Фото: Yinka Shonibare
«Новый мировой порядок», который установила глобализация, приводит к политическому бесправию и поляризации общества. Неравномерность международного культурного обмена становится важной темой для художников, которые занимаются репрезентацией повседневности. «Теории и практики» публикуют перевод главы из книги «Пространственная эстетика: искусство, место и повседневность» Никоса Папастериадиса, переведенной фондом V-A-C в рамках совместного проекта с T&P.
Политика места не исчезла в условиях глобализации, как предсказывали кибер-энтузиасты, однако значение и использование отдельно взятых мест все же изменилось. По мнению теоретика урбанистики Саскии Сассен, «глобальные города» сегодня ближе друг другу, нежели регионам внутри своих собственных государств. Некоторые социологи, как, например, Зигмунт Бауман, также отмечают, что эти урбанистические и технологические перемены совпадают с появлением новой системы кодов для определения своей привязанности к тому или иному месту. Комплекс знаков и концепций, почерпнутых как из локальных, так и из глобальных источников, оказывает все большее и большее влияние на нашу повседневную культуру. Глобальные корпорации, транснациональные организации и международные институции все быстрее оповещают мировые сообщества. И этот комплекс гибридных и глобальных символов интернализируется в форме культурной идентичности людей по всему миру.

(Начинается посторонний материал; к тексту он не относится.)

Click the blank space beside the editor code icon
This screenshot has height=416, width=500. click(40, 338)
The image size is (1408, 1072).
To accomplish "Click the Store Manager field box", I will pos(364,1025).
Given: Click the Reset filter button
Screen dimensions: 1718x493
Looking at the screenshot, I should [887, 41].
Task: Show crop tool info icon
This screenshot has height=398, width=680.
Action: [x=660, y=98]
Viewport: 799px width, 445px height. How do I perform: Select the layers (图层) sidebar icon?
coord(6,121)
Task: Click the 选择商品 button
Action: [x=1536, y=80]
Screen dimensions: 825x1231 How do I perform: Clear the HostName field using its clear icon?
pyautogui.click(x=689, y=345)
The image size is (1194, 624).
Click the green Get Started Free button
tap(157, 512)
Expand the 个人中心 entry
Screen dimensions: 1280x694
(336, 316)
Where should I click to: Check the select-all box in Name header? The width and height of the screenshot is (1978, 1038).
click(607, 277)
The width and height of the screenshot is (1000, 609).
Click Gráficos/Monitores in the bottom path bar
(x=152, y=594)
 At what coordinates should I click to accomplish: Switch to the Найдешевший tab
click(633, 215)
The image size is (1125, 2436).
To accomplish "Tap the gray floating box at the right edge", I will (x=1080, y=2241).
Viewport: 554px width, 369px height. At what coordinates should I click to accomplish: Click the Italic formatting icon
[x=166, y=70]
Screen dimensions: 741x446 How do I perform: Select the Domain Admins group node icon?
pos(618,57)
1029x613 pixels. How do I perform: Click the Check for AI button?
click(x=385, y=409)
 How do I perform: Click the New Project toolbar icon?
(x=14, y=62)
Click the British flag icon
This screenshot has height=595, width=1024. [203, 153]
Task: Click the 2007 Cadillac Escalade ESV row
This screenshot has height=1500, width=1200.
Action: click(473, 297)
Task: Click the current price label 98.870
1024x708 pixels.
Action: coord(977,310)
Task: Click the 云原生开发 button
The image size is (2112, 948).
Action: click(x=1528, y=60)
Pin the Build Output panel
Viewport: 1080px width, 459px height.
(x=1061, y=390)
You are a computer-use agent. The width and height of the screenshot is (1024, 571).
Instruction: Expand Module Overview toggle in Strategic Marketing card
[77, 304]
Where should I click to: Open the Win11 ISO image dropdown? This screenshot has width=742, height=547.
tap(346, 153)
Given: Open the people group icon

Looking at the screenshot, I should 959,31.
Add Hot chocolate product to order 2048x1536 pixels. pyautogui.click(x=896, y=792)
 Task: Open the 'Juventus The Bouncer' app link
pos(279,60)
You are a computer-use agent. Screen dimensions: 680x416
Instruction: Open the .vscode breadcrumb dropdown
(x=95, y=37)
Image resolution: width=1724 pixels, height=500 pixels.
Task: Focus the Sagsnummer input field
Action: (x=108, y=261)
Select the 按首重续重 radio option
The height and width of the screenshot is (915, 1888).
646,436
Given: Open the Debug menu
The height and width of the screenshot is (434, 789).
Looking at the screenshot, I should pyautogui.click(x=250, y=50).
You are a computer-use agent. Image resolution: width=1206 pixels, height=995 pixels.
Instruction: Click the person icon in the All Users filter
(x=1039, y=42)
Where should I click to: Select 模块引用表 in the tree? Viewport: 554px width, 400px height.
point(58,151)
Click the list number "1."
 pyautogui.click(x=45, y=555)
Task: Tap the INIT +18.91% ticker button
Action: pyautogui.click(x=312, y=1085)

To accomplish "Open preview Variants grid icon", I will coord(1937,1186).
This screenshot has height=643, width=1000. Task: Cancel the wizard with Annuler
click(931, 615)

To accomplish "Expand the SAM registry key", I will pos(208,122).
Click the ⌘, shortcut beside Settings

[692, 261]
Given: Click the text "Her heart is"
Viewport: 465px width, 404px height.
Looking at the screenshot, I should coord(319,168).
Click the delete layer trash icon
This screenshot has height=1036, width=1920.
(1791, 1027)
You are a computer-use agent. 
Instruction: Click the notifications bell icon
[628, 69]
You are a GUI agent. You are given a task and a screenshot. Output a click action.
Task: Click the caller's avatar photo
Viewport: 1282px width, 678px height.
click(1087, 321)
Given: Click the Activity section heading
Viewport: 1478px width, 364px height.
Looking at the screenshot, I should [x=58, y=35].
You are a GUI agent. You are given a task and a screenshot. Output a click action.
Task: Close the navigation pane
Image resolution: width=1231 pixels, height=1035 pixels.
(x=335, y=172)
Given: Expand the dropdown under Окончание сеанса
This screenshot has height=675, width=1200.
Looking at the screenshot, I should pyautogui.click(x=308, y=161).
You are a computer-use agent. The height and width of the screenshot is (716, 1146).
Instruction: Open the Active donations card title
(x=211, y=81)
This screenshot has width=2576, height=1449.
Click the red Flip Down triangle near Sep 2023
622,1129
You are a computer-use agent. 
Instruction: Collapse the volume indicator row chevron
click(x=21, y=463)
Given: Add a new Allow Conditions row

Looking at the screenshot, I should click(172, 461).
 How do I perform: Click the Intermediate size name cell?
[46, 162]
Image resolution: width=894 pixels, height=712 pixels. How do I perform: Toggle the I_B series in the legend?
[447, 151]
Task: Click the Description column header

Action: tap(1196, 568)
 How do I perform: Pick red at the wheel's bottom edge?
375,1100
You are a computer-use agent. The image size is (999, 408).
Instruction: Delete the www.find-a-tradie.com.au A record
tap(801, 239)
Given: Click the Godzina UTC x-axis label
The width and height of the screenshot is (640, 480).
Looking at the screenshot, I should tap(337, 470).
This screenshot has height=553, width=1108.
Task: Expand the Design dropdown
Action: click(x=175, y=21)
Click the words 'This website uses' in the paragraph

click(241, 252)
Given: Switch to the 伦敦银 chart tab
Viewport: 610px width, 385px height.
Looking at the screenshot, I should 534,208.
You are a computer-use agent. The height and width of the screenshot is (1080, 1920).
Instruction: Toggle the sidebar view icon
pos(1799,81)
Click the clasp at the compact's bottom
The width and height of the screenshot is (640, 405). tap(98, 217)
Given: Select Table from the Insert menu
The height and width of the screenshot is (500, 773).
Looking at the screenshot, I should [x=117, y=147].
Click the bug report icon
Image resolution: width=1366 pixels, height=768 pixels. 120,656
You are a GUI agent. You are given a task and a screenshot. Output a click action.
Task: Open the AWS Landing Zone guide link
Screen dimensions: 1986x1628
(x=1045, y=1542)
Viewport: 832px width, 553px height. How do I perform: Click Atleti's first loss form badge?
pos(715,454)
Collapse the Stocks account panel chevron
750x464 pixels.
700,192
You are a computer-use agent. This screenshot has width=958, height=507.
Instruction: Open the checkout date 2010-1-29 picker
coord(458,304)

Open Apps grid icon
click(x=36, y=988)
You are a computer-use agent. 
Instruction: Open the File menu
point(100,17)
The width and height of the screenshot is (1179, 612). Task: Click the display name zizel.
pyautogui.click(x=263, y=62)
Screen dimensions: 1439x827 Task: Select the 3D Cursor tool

Такие антропологи, как Арджун Аппадураи и Нестор Гарсиа Канклини, выдвинули предположение, что внедрение гегемонных культурных продуктов в местные культуры не обязательно ослабляет жизнеспособность локального или устанавливает глобальное в качестве нового универсального, но рассматривается ими как признак более широкого процесса культурных гибридизации и перевода. Этим новым антропологическим представлениям о культурном обмене не свойственен тот пафос скорби, который определяет многие современные работы в области критической теории. Кроме того, они позволяют сделать более общий вывод относительно методологии: традиционные модели отображения культуры в ее отношении к установленным географическим границам упускает из виду детерриториализацию современной культуры. В своем собственном исследовании глобализации и культурной идентичности я также полагаю, что схемы культурного взаимообмена, как и извилистые маршруты глобальной миграции, как кажется, структурируются под влиянием полухаотичных стремительных сил.
В феврале 2015 года фонд V-A-C запустил новую программу по реализации художественных проектов в городской среде Москвы «Расширение пространства. Художественные практики в городской среде», направленную на распознавание точек взаимного интереса искусства и города, а также исследование способов их взаимодействия, адекватных социальной и культурной жизни Москвы. Одна из важнейших задач проекта — стимулирование общественной и профессиональной дискуссии о роли и возможностях паблик-арта в современной московской среде. В рамках совместного сотрудничества с фондом V-A-C «Теории и практики» подготовили серию теоретических текстов о паблик-арте и интервью с ведущими специалистами в сфере искусства в городской среде, которые делятся с читателями своими идеями о будущем паблик-арта.
В английском переводе Лиотар использует неологизм motricity, призванный «передать ощущение того, что двигатель истории, ее движение, вышел из-под человеческого контроля».
Неравномерность мирового культурного обмена усугубляется более сильной экономической поляризацией и политическим бесправием. В то время как большинство жителей планеты никогда не имели доступа даже к самым базовым формам телефонной связи, элиты, проживающие в крупных городах, пользуются всеми преимуществами информационных технологий, которые развиваются с головокружительной скоростью. Перемены в мировых центрах движимы не человеческими потребностями, а тем, что Лиотар называет «моторикой» (motricité) изобретения. Противоречивая территория и силы глобализации могут быть намечены через серию социальных, политических и культурных трансформаций. Правительства жалуются на неукорененность глобального капитала, но при этом устраняют барьеры, защищавшие местное производство. Мигранты перемещаются в невиданным доселе количестве, хотя знают, что подпадут под драконовские ограничения. Если категории мобильности и интерактивности являются определяющими для риторики глобализации, то становится совершенно ясно, что ее социальная подноготная формируется новыми формами надзора и милитаризации.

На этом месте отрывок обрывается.